Hacker News new | past | comments | ask | show | jobs | submit login
Matrices and Graph (thepalindrome.org)
205 points by jgrodziski on July 15, 2023 | hide | past | favorite | 45 comments



Fun fact: this is only valid for domains that have a notion of "selfness", i.e. that there is such thing as an "identity matrix" for the quantities.

Consider the following square matrix:

            TSLA APPL GOOG MSFT    
    Alice | 100   5     0    1
    Bob   |  0    30   100   5
    Carol |  2    2     2    2
    Dan   |  0    0     0  1000
An input vector of stock prices gives an output vector of net worths. However, that is about the only way you can use this matrix. You cannot transform the table arbitrarily and still have it make sense, such as applying a rotation matrix -- it is nonsensical to speak of a rotation from Tesla-coordinates to Google-coordinates. The input and output vectors lacks tensor transformation symmmetries, so they are not tensors.

This is also why Principal Component Analysis and other data science notions in the same vein are pseudoscience (unless you evaluate the logarithm of the quantities, but nobody seems to recognize the significance of unit dimensions and multiplicative vs additive quantities)


There's a little more nuance:

1. Technically, the table you shared is better thought of as a two-dimensional tensor, rather than a "graph-like matrix" -- which as you point out must be a linear map from a (vector) space to itself.

2. While not technically "Principal Component Analysis", one could do "Singular Value Decomposition" for an arbitrarily shaped 2-tensor. Further, there are other decomposition schemes that make sense for more generic tensors.

3. (Rotations / linear combinations in such spaces) Given a table of stock holdings, it can be sensible to talk about linear combinations / rotations etc. Eg: The "singular vectors" in this space could give you a decomposition in terms of companies held simultaneously by people (eg: SAAS, energy sector, semiconductors, entertainment, etc). Likewise, singular vectors on the other side would tell you the typical holding patterns among people (and clustering people by those, eg. retired pensioner invested for steady income stream, young professional investing for long-term capital growth, etc). As it turns out, this kind of approximate (low-rank) factorization is at the heart of recommender systems.


Yeah, this is also the case if the table is not square as the values can't represent edges any more.
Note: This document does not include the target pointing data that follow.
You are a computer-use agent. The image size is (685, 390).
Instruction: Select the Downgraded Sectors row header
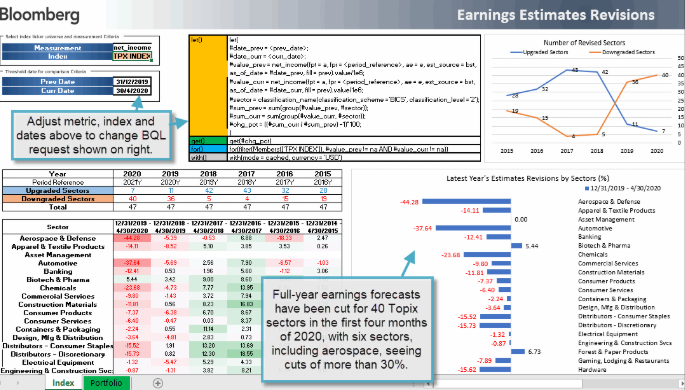58,199
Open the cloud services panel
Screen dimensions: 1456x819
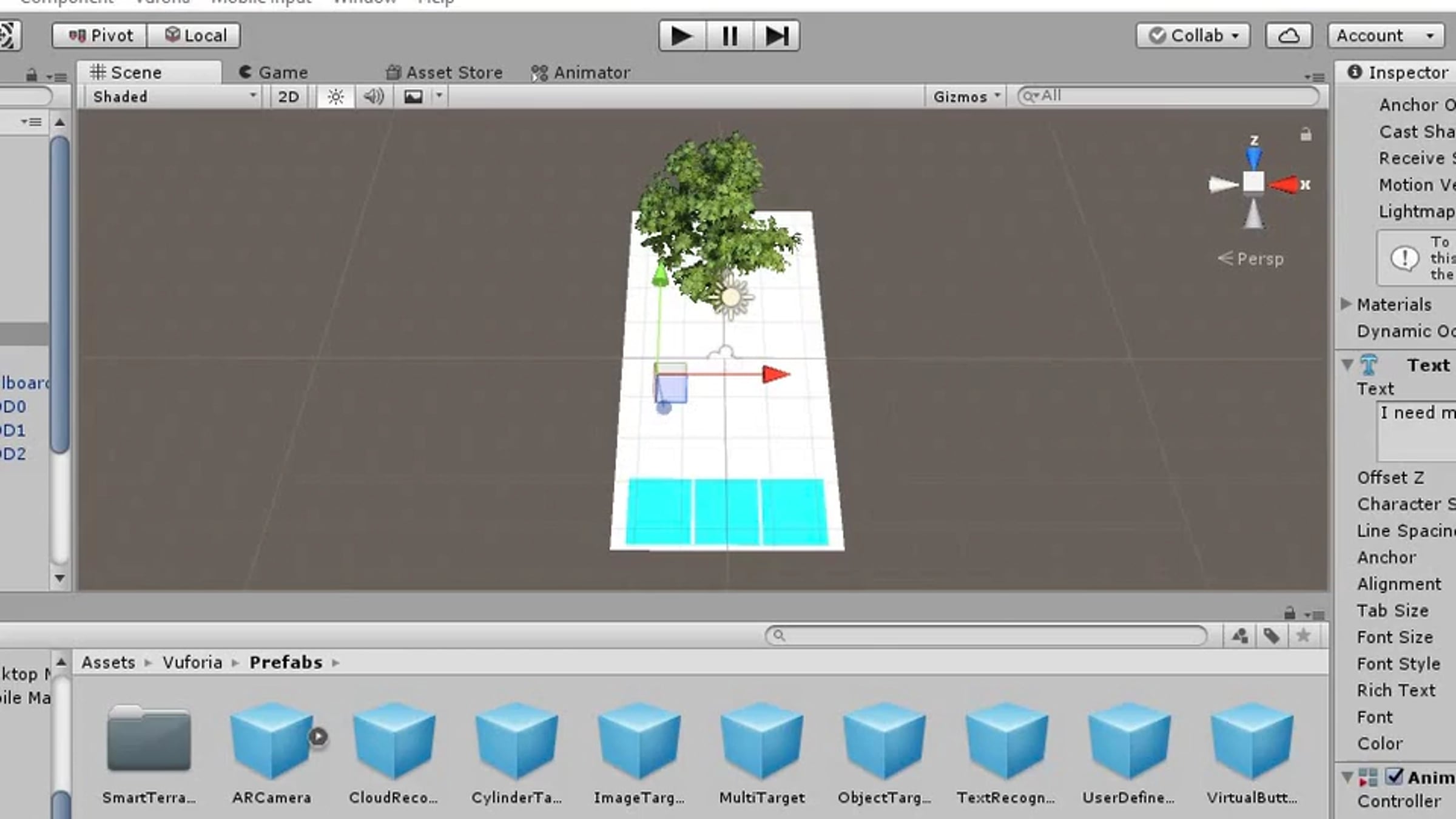coord(1289,36)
So its more something like the rows and columns should index the same "thing".

By the way by changing the graph representation we can give meaning even to non square matrices as described in this article https://www.math3ma.com/blog/matrices-probability-graphs


I think the most common application is describing mesh connectivity in Finite Element Methods, where each entry in the matrix represents the influence each node has on each other. Basically any N^2 table can be constructed to describe the general dependency of components in any simulation or systems in genera.


Another notable example is the PageRank algorithm [0] where you consider the graph where nodes are web pages and edges are links between them and you can build an adjacency matrix of this graph and with this algorithm sort the pages based "popularity" (which pages have more links pointing to them intuitively)
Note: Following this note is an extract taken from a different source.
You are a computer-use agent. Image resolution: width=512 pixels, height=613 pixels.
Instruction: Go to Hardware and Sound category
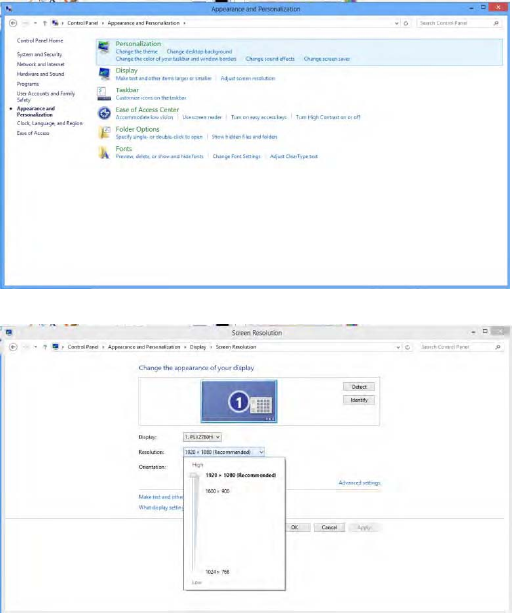pos(40,74)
Let's say that in most cases you have a graph and you consider the corresponding matrix. Doing the inverse is not as useful in practice except in some cases as explained in the article.
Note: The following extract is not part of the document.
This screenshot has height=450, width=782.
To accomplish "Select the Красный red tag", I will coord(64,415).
[0]: https://en.wikipedia.org/wiki/PageRank


You make a good point about types of matrices that a graph representation makes sense with but it seems a bit much to say that PCA is pseudoscience?

If you had a lot of people and a lot of stocks, a low-rank representation of the matrix (probably not PCA per se with that particular matrix, but something closely related) could convey a lot of information about, e.g., submarkets and how they're valuated together. Or not, depending on how those prices covary over time.


I disagree... there are more ways you can use this matrix to creatively extract information out of it.

For instance, you can normalize along the columns, and build a "recommender system" using matrix factorization.

With that, when a new person comes with a portfolio, the system will output a probability for this new person to acquire the other assets he doesn't have.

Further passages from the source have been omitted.